Challenges & Opportunities

If you assigned this project again, would you change anything? If so, what?

Content: The Timeline project in 2019 was itself a second iteration of the undertaking (the first in Spring 2018). Reflections on the changes undertaken from 2018 to 2019 are chronicled in our Spring 2019 blog. If we were to undertake this project again with HIST 503 (or even with some other History course), the instructor would continue to find ways to: 1) build students’ research capacities (likely through devoting more in-class time to working with library databases and other materials available on the internet), 2) refine students’ temporal thinking skills and the impact of that thinking on modes of argumentation such as periodization, cause and effect, and change over time (through more explicit and intentional in-class conversation), and 3) hone students’ use of the keyword feature of TimelineJS to track multiple themes that influence how developments play out over time (through an even more focused topic for the collaborative TimelineJS, rather than allowing the timeline to take shape organically guided by student interest). As the instructor reflected in her final blog-post for the Spring 2019 semester, she would like “to formulate a strategy to maximize the pay-off in terms of what happens when more events associated with a non-elite, non-male, more-than-purely-political perspective are emphasized (as compared with the traditional male political narrative).” In sum, encouraging a digital manifestation of students’ research and temporal thinking has made it all the easier to pinpoint where student learning of history-focused skills can be improved. No more hiding in the pages of a traditional 15-page research paper.

Training: After the first iteration of the class (Spring 2018) we determined that students needed more training in baseline digital literacy (especially HTML). As a result, we introduced a three-part HTML training at the beginning of the class. After each in-class tutorial, students would complete an annotated bibliography coded in basic HTML (the elements they would need to know to create their timelines and maps). The goal was to get students comfortable enough with HTML to be able to write and modify it in order to develop digital projects that could communicate arguments and evidence effectively. Students in Spring 2019 performed better with the HTML, and overall required less technical support when completing their final projects. But we were concerned by the amount of class time required for this work. For the next iteration of the course, the DH Librarian plans to film short HTML tutorials that can be embedded in the learning management system so that students can learn HTML on their own, thereby making more effective use of class time. This will enable us to condense the in-class HTML sessions into a single class period.

Describe any trouble spots or complications someone else might want to be aware of before trying a similar assignment in a course of their own.

Professors should not assume students have any familiarity with digital project work. While students may be comfortable with digital devices and social media, these sorts of assignments work best when they are properly scaffolded to build digital literacy. So it’s important to slow things down, give yourself the time to cover the basics (including defining digital terms).

A digital project works best when it is thoughtfully integrated into the course. Unless the digital is a learning outcome of its own, it’s important to think about how a particular digital approach or platform helps achieve a specific history-focused student learning outcome—otherwise it’s easy to go down the proverbial rabbit hole and lose sight of the disciplinary purpose for the digital assignment. The digital project, in short, is a tool for achieving broader disciplinary learning outcomes. Be able to articulate the relationships between the digital platform and course content and between the work that is going into learning/using the tool and how manifesting the work on that platform is inextricably related to the disciplinary goal.

EXTRACTED ENTRIES ▸
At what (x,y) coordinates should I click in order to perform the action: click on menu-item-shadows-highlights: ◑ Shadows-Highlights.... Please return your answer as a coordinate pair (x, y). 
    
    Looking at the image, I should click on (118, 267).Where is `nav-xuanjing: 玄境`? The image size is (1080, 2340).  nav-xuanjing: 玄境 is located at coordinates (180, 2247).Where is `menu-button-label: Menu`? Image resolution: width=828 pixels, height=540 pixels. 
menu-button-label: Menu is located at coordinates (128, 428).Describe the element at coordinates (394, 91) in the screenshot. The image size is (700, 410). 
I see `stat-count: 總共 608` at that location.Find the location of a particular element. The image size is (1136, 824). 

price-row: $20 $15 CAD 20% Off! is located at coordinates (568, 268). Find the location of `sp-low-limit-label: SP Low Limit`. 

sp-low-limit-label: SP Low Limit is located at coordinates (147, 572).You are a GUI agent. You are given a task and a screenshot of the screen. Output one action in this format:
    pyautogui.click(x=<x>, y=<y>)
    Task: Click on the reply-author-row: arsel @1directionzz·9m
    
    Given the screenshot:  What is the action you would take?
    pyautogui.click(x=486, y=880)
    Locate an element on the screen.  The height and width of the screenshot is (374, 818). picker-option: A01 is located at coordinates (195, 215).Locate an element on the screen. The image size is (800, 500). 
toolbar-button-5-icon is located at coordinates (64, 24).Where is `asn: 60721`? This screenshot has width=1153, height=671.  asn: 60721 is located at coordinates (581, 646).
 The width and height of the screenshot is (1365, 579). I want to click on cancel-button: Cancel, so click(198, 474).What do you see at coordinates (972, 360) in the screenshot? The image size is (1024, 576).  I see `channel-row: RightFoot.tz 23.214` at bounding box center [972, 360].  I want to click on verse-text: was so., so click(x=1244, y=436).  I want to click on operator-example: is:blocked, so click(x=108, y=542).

DIRECTIONS ▸
Answer these questions using the reflection on the Timeline project above.
1. In which semester was the first iteration of the Timeline project?
2. What does the DH Librarian plan to film for the next iteration of the course?
3. What should professors not assume about students?

TASK RESPONSE ▸
1. Spring 2018.
2. Short HTML tutorials that can be embedded in the learning management system.
3. That students have any familiarity with digital project work.